### JOB
Which lines in the listing below contain the string "will", counting uppercase and lowercase as different? Gather every such line and copy it in full.

Stored items:

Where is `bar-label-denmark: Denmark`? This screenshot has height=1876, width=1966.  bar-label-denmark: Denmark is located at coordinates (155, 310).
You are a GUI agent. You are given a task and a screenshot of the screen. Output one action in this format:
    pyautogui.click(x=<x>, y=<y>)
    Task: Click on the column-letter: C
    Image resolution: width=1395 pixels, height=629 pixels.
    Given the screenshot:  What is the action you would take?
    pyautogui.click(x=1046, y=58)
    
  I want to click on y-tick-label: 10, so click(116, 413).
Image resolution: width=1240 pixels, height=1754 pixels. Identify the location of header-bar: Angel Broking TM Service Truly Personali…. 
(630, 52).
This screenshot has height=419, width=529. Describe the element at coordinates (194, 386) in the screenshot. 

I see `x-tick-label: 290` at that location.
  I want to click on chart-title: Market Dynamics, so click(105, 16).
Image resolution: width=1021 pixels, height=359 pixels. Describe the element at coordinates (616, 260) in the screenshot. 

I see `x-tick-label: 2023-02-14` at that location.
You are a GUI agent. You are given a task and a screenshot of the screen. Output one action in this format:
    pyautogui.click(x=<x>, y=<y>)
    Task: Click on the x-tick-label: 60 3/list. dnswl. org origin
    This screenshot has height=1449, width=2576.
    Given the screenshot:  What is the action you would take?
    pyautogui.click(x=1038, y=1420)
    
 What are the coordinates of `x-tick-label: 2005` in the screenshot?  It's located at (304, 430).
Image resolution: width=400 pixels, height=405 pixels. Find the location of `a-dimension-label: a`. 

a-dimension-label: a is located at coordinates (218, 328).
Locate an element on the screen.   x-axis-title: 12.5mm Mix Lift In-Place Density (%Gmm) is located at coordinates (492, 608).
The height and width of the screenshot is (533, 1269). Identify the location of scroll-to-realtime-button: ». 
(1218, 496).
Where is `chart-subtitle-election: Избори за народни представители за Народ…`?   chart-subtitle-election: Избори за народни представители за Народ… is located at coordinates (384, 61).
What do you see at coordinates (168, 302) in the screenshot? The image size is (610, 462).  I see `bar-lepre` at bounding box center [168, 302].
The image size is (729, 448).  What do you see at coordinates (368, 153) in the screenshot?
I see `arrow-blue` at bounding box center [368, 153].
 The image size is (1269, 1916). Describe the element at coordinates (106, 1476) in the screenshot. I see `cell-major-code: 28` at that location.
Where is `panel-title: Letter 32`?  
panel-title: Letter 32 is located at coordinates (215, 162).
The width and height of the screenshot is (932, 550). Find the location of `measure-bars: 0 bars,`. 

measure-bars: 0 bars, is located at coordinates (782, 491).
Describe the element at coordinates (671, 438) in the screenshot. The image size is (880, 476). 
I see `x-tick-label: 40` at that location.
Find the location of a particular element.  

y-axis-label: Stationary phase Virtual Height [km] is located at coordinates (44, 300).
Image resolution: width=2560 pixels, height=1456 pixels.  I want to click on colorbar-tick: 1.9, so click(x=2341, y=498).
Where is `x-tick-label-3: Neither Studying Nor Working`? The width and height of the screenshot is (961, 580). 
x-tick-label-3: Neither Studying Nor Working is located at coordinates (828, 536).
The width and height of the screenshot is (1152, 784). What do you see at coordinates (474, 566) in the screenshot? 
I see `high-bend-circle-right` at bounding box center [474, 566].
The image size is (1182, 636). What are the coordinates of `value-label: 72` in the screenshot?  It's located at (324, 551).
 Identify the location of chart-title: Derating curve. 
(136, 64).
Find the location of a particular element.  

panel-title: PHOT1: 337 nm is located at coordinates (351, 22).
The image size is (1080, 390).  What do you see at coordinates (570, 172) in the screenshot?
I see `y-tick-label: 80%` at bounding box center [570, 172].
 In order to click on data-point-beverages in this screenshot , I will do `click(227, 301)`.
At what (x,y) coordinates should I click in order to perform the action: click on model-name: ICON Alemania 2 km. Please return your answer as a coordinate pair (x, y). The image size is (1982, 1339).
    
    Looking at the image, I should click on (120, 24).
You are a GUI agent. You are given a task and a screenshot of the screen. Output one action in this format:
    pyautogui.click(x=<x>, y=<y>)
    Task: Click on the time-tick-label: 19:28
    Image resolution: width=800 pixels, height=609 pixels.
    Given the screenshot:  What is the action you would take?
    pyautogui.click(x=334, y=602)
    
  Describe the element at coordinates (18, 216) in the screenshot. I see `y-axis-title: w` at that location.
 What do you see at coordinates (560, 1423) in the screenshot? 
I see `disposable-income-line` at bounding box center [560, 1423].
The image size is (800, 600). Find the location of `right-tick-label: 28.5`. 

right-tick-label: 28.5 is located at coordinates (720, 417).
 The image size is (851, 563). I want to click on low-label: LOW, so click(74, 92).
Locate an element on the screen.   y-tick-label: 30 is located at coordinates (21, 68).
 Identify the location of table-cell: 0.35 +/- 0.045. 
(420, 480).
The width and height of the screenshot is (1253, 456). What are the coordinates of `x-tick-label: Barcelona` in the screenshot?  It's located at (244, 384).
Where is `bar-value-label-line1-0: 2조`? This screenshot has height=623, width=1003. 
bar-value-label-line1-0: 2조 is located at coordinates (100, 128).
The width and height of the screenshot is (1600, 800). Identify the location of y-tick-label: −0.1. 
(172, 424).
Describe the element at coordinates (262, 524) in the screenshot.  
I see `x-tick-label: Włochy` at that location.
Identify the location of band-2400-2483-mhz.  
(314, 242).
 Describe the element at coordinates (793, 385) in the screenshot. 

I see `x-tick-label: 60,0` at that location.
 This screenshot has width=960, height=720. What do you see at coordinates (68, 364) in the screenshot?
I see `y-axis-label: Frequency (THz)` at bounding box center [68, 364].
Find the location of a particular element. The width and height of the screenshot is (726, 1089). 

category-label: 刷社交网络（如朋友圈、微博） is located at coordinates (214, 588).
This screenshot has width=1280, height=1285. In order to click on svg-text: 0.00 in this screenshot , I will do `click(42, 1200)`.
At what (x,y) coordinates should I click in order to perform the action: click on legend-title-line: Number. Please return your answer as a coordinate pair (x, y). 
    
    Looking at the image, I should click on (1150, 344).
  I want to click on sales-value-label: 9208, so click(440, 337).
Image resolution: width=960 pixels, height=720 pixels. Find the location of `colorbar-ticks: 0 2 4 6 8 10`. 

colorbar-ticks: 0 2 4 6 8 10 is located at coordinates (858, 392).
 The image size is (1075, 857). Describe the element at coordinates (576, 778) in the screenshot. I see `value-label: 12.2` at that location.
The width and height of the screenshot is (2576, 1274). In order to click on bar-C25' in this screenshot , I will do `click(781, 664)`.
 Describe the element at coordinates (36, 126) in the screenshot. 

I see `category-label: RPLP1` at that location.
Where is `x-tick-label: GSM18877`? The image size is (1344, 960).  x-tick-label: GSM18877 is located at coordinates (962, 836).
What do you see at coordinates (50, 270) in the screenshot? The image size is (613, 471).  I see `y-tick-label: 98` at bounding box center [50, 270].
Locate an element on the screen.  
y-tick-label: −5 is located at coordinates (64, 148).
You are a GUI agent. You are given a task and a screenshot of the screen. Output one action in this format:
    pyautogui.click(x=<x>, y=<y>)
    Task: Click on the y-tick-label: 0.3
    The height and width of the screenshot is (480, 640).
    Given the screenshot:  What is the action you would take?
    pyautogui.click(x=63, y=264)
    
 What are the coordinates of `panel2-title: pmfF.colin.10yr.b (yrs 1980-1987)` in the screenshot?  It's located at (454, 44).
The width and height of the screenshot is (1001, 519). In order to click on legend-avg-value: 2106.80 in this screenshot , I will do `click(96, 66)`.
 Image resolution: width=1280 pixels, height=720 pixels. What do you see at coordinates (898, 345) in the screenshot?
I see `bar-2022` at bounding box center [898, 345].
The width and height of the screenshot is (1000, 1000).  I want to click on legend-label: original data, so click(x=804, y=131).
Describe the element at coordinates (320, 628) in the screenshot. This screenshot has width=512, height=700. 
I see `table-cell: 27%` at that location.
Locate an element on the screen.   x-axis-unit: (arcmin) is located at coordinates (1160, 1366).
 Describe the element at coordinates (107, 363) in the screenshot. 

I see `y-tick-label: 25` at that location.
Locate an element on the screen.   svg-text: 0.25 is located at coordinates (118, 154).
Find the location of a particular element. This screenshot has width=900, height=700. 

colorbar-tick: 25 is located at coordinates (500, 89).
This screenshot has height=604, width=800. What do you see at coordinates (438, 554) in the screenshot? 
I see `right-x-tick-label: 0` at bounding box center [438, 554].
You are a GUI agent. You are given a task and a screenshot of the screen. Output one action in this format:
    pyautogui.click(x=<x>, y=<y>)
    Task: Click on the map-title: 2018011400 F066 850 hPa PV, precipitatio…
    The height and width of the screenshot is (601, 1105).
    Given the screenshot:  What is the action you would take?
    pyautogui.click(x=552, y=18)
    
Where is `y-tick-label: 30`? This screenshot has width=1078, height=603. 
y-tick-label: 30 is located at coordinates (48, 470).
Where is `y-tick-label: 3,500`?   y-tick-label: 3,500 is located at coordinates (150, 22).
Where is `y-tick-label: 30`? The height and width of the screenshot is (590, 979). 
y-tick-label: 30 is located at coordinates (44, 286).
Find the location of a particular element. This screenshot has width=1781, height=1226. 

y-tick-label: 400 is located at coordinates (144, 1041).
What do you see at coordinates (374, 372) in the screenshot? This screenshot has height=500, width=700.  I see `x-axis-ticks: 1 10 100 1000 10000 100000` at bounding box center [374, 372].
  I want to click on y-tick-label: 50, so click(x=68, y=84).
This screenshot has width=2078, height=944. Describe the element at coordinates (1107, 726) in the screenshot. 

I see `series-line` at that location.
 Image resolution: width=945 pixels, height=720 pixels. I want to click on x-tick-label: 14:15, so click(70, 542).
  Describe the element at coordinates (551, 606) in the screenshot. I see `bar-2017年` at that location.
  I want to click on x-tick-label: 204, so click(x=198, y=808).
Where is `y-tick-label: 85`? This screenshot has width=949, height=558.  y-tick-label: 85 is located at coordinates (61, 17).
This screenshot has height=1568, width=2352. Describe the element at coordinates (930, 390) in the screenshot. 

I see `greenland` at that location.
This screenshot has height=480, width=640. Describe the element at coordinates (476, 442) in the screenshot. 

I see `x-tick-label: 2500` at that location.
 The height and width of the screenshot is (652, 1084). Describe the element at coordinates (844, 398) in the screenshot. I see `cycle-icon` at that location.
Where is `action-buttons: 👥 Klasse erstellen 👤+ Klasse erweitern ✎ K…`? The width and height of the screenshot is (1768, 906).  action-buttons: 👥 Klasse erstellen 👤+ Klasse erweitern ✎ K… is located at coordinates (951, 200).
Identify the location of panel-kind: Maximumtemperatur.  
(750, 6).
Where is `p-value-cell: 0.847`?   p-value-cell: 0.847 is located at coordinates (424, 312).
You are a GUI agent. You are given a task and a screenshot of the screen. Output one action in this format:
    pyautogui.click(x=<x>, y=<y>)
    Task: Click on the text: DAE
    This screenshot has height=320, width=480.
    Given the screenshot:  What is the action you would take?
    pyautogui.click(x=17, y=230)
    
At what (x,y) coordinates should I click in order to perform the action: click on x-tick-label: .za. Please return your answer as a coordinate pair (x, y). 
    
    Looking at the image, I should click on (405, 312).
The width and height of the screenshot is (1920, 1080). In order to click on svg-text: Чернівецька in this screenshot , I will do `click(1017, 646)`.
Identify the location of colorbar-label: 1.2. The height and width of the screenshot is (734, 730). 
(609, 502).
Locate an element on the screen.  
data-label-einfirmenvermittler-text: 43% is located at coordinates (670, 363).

### FINISHED EXERCISE
 In order to click on data-point-beverages in this screenshot , I will do `click(227, 301)`.
This screenshot has width=1280, height=1285. In order to click on svg-text: 0.00 in this screenshot , I will do `click(42, 1200)`.
The width and height of the screenshot is (2576, 1274). In order to click on bar-C25' in this screenshot , I will do `click(781, 664)`.
The width and height of the screenshot is (1001, 519). In order to click on legend-avg-value: 2106.80 in this screenshot , I will do `click(96, 66)`.
The width and height of the screenshot is (1920, 1080). In order to click on svg-text: Чернівецька in this screenshot , I will do `click(1017, 646)`.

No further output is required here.